This is currently my sum total documentation on the AMF format, and
until I find some binary AMF data to test with, it'll be hard to know
if I've got this initial reverse engineering project working
correctly. 

Anyone that gets the urge is welcome to split this library off from
Gnash and make it be a standalone development reesource. There don't
appear to be any GPL'd AMF tools out there that I could find non
WinDoze systems.

===========================================================

All of this info came from OSFlash:
http://osflash.org/amf


 AMF has core data types that are there every step of the way for
serializing data. These should not be confused with the AMF
actionscript data types. The core data types include:

    * Byte
    * Int
    * MediumInt
    * Long
    * Double
    * UTF8
    * LongUTF8

An AMF Byte is the simplest data type to read and write. It is simply
an 8-bit byte.

An AMF Int is made up of 2 consecutive bytes. It represents a 16-bit
number. The first byte in the file/stream is the most significant bit
and the second byte in the file/stream is the LSB. 

An AMF MediumInt is made up of 3 consecutive bytes. It represents a
24-bit number. The first byte in the file/stream is the most
significant bit and the third byte in the file/stream is the
LSB. MediumInt's appear to be used exclusively by FlashCom. 

The AMF Long is made up of 4 consecutive bytes. It represents a 32-bit
number. Like the Int and MediumInt, it is unsigned and the LSB is on
the right. 

The AMF Double is made up of 8 consecutive bytes. It represents a
floating point, signed number. The double is little-endian encoded. In
PHP a double can be read in the following way (this should also work
for any language that has a pack function): 

The AMF UTF8 represents a string shorter than 2^16 bytes. It is
composed of an Int (2 bytes) representing string length followed by
the UTF8-encoded string. 

The AMF LongUTF8 represents a string potentially longer than 2^16
bytes. It is composed of an LongInt (4 bytes) representing string
length followed by the UTF8-encoded string. 


Remoting envelope

A Remoting request from the client consists of a short preamble,
headers, and bodys. The preamble contains basic information about the
nature of the request. Headers can be used to request debugging
information, send authentication info, tag transactions, etc. Bodies
contain actual Remoting requests and responses. A single Remoting
envelope can contain several requests; Remoting supports batching out
of the box. 

Client headers and bodies need not be responded to in a one-to-one
manner. That is, a body or header may not require a response. Debug
information is requested by a header but sent back as a body
object. The response index is essential for Flash player to understand
the response therefore. 
Preamble

The first byte of the AMF file/stream is believed to be a version
indicator. So far the only valid value for this field that has been
found is 000. If it is anything other than 000 (zero), your
system should consider the AMF file/stream to be
'cmalformed'd. This can happen in the IDE if AMF calls are put
on the stack but never executed and the user exits the movie from the
IDE; the two top bytes will be random and the number of headers will
be unreliable.

The second byte of the AMF file/stream is appears to be 000 if the
client is the Flash Player and 001 if the client is the FlashCom
server. 

The third and fourth bytes form an integer value that specifies the
number of headers. 

AMF Headers

Each header consists of the following:

    * UTF string (including length bytes) - name
    * Boolean - specifies if understanding the header is `required'
    * Long - Length in bytes of header
    * Variable - Actual data (including a type code)

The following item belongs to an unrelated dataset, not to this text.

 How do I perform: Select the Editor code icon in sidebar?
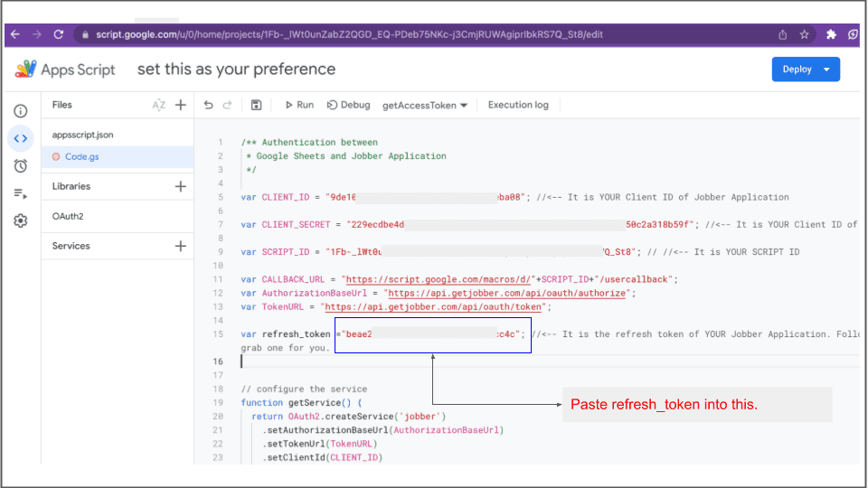pyautogui.click(x=20, y=138)
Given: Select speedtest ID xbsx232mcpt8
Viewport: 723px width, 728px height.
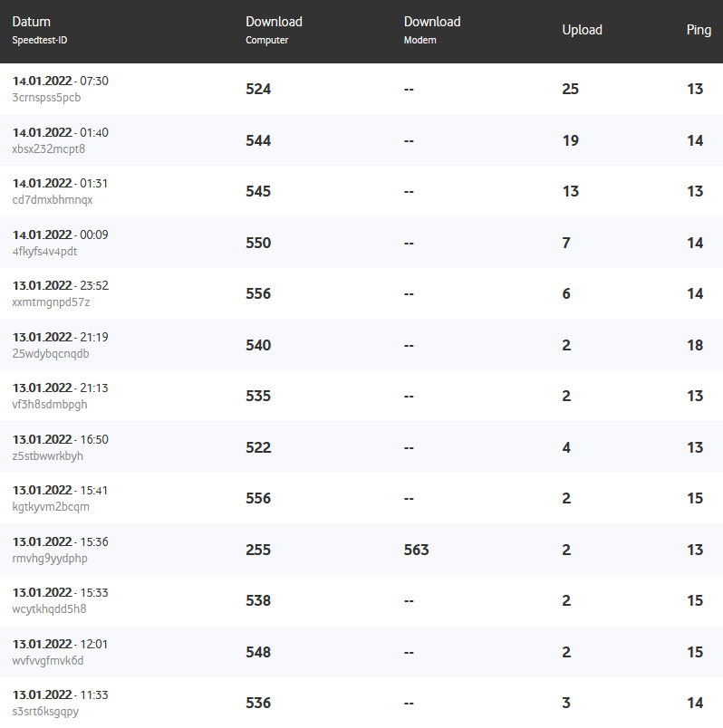Looking at the screenshot, I should click(x=49, y=148).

AMF headers may be user-created. However, certain headers have certain
meaning that a gateway should respond to. See predefined headers for
more information. 
AMF Bodies

Between the headers and the start of the bodies is a int specifying
the number of bodies. Each body consists of the following: 

    * UTF String - Target
    * UTF String - Response
    * Long - Body length in bytes
    * Variable - Actual data (including a type code)

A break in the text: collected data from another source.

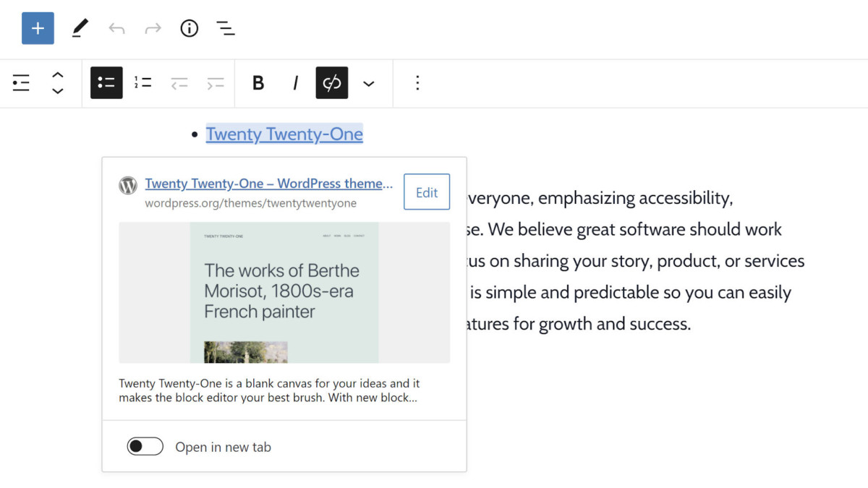Apply Italic formatting
This screenshot has height=488, width=868.
[x=295, y=83]
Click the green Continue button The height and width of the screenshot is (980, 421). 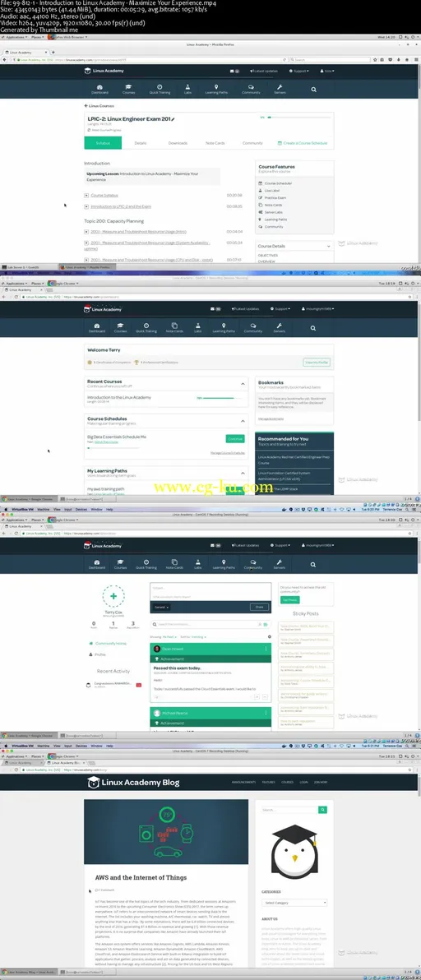point(235,439)
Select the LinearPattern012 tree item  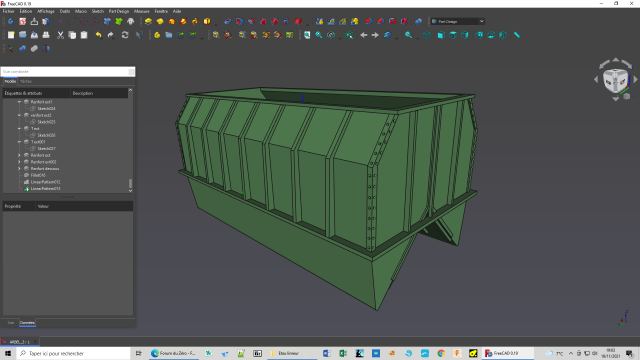pyautogui.click(x=45, y=182)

The target may be one of the following:

    * An http or https URL. In that case the gateway should respond by
sending a SOAP request to that URL with the specified data. In that
case the data will be an array and the first key (data[0]) contains
the parameters to be sent. 
    * A string with at least one period (.). The value to the right of
the right-most period is the method to be called. The value to the
left of that is the service to be invoked including package name. In
that case data will be an array of arguments to be sent to the
method. 

The response is a string that gives the body an id so it can be
tracked by the player. 

Body response

The response to a request has the exact same structure as a request. A
request requiring a body response should be answered in the following
way: 

    * Target: set to Response index plus one of "/onStatus",
"onResult", or "/onDebugEvents". "/onStatus" is reserved for
runtime errors. "/onResult" is for succesful calls. "/onDebugEvents"
is for debug information, see debug information. Thus if the client
requested something with response index 1/1', and the call was succesful,
1/1/onResult' should be sent back. 
    * Response: should be set to the string `null'.
    * Data: set to the returned data.


==========================================================
http://www.vanrijkom.org/archives/2005/06/amf_format.html

Flash AMF

Used for:

    * Local Connection
    * SOL
    * Remoting

The folowing elements are defined within AMF. These are all based on
their ActionScript equivalants.

Type	Tagbyte

Number 0x00;
Boolean 0x01;
String 0x02;
Object 0x03;
MovieClip 0x04;
Null 0x05;
Undefined 0x06;
Reference 0x07;
ECMAArray 0x08;
ObjectEnd 0x09;
StrictArray 0x0a;
Date 0x0b;
LongString 0x0c;
Unsupported 0x0d;
Recordset 0x0e;
XMLObject 0x0f;
TypedObject(Class) 0x10;


For terminating sequences, a byte with value 0x09 is used.

Number: 0x00 B7 B6  B0

Numbers in AMF are 64 bit Big Endian. Windows works with little
endians, so conversion is required. 

Boolean: 0x01 B0 (BOOL)

BOOL is 0 for FALSE and 1 for TRUE

String: 0x02 L0 L1 SMBSTRING

L1+L2 is Big Endian, length of the string. String is in multibyte
format, prefixed with a 2 byte Big Endian length specifier. 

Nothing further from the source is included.